Phosphenes highlights a singular negative experience I suffered while using a particular anti-depressant medication. It describes episodes of loss of consciousness that persisted while on a course of medication, and airs the frustration of encountering such difficulties while trying to help myself.”

Fluorescents

“Fluorescents takes place in January 2017. After an extensive period of stability, I fell incredibly ill with a flare up of Colitis. This resulted in me being hospitalised for several weeks and my medications being substantially increased. It gave me a lot of time to reflect on the state of my health, and how I’d tried so hard to make sure I was staying healthy, to little or no avail. It left me with a feeling of futility and weakness, the idea that regardless of my intentions I would be impoverished for life.”

Flowers By The Bed

“Flowers By The Bed is set in a hospital cubicle following a suicide attempt in late 2011. The medication and painkillers I was taking often left me in an almost drunken state of semi-consciousness.”

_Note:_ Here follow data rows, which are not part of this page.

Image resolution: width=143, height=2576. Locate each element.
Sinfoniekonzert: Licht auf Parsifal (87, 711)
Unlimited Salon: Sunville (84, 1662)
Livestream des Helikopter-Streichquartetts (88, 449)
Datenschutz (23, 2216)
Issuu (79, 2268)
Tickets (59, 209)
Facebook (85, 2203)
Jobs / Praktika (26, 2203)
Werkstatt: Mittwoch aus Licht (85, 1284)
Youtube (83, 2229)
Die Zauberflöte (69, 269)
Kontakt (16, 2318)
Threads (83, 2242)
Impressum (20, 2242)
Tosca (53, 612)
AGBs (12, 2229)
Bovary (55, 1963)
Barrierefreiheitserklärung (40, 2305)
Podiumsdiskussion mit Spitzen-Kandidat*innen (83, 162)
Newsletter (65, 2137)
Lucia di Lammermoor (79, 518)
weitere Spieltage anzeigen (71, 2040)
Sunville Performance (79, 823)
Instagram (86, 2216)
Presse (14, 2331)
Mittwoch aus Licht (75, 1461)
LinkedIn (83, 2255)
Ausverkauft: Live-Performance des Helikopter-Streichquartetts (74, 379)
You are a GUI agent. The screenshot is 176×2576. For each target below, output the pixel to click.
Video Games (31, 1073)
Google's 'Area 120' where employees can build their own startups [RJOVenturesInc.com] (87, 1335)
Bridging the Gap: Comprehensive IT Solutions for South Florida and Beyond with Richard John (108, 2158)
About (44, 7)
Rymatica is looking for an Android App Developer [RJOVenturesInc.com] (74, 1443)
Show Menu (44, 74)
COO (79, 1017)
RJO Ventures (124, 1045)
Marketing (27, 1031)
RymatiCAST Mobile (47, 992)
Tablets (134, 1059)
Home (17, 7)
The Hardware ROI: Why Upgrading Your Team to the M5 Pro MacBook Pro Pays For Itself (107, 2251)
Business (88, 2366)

Needlework/Bruise/The Funeral

“Needlework, Bruise and The Funeral discuss the handoff from Love Is Not Enough to Where I Go…, and talk in more detail about how I feel now about the topics I was writing about for that first album. It also looks forward, introducing the idea that the experiences I’ve been through have left me in a fragile state, which leads back into the guilt of not being sufficient or feeling deserving enough of happiness.”

Wound

Wound has an air of self-awareness to it, in that it admits my art often magnifies the negative traits I have, or experiences that I’ve been through. It also confesses that I’ve previously used unhealthy coping mechanisms to process those experiences, and that I feel as though my good intentions now aren’t sufficient apology for the person I’ve been.”

“The album closes with a spoken word passage that describes in great detail my first real negative encounter with my mental health, which was, at the time, the closest I’d come to suicide, and how my brother inadvertently prevented it. It admits that while that experience hasn’t changed my life forever, it’s certainly had a lasting effect on my perspective, and is an experience I’ve come to refer to often in order to level myself out.”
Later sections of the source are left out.